- MATERIAL FOR THIS TASK

◇ ◇ ◇

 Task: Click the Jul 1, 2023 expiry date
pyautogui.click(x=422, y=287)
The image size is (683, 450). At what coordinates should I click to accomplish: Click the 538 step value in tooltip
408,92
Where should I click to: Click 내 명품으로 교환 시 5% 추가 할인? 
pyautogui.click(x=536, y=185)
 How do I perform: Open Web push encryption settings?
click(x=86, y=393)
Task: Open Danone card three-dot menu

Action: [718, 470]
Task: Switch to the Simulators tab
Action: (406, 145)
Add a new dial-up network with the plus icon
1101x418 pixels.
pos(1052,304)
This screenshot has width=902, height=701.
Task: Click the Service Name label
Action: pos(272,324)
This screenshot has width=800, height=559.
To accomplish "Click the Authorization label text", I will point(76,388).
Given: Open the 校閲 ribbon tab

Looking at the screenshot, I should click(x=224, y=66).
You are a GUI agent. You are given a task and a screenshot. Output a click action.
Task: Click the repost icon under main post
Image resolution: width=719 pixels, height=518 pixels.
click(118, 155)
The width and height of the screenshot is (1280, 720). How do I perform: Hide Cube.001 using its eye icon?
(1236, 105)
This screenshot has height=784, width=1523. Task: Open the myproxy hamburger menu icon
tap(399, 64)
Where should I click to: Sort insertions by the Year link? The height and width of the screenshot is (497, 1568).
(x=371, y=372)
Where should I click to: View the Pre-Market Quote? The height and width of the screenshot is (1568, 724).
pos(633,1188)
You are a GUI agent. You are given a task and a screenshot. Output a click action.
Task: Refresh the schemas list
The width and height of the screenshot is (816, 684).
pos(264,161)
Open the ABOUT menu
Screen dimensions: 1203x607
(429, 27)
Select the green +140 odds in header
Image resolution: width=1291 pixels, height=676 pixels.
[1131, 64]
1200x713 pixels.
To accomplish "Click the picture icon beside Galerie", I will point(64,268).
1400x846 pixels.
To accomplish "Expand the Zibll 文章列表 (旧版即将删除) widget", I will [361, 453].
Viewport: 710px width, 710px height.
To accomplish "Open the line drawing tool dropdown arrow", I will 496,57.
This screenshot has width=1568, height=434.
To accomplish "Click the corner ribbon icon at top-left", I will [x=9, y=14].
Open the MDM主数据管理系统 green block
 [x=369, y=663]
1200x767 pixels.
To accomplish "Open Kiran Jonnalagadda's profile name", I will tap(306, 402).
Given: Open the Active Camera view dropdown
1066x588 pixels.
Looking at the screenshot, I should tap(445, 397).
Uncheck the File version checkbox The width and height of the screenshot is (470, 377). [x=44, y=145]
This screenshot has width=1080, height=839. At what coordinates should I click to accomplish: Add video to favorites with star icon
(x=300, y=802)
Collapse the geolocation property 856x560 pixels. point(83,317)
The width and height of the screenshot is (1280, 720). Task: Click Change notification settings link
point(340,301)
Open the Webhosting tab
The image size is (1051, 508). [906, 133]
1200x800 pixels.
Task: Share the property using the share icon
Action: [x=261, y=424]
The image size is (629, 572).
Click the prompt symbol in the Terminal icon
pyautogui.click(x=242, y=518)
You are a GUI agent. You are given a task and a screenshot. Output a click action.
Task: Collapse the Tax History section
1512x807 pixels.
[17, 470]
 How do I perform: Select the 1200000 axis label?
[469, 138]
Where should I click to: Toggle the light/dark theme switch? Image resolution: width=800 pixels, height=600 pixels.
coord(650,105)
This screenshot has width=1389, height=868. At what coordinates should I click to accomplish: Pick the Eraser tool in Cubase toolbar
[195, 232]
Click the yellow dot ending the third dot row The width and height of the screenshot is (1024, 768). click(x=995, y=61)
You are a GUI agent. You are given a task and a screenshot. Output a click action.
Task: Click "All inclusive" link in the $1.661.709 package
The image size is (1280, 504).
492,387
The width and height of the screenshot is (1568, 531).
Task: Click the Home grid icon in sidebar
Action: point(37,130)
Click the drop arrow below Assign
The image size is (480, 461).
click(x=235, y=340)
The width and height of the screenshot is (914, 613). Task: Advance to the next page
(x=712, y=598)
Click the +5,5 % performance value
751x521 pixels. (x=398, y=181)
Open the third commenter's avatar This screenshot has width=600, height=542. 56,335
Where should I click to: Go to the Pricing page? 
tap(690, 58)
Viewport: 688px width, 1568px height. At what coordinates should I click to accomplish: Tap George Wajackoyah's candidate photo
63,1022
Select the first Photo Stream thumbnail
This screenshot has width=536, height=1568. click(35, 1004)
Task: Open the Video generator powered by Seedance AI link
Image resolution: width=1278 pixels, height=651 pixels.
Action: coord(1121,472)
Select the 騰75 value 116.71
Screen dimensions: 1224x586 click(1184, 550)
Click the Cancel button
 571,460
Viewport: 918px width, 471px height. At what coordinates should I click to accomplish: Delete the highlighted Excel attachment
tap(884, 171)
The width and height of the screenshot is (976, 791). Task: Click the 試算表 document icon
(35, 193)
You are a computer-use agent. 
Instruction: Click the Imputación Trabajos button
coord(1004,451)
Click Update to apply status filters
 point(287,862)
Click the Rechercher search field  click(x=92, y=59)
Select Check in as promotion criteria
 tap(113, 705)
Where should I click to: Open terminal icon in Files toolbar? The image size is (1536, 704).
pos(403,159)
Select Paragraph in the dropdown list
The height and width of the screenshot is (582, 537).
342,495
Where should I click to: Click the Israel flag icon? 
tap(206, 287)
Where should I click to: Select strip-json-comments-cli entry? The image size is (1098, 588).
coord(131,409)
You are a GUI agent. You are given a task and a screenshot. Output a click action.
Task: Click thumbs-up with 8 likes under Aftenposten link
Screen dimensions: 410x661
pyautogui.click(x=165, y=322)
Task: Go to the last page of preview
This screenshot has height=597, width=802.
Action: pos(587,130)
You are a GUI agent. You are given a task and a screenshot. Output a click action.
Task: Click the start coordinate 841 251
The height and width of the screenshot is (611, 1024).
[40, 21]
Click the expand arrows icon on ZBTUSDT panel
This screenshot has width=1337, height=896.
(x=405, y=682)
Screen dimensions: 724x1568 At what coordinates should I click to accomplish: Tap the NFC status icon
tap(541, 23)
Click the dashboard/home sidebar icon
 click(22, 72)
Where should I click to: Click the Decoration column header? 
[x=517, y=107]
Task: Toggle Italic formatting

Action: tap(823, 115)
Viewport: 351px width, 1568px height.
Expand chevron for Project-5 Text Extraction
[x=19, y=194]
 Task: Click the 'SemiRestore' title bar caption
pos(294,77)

◇ ◇ ◇

- EXERCISE DETAILS
Only the lines above starting with the one with "Where should I click to: Toggle" and going through the one with "the $1.661.709 package" are to be copied, word for word and with both ends kept.

- YOUR SOLUTION
Where should I click to: Toggle the light/dark theme switch? Image resolution: width=800 pixels, height=600 pixels.
coord(650,105)
This screenshot has width=1389, height=868. At what coordinates should I click to accomplish: Pick the Eraser tool in Cubase toolbar
[195, 232]
Click the yellow dot ending the third dot row The width and height of the screenshot is (1024, 768). click(x=995, y=61)
You are a GUI agent. You are given a task and a screenshot. Output a click action.
Task: Click "All inclusive" link in the $1.661.709 package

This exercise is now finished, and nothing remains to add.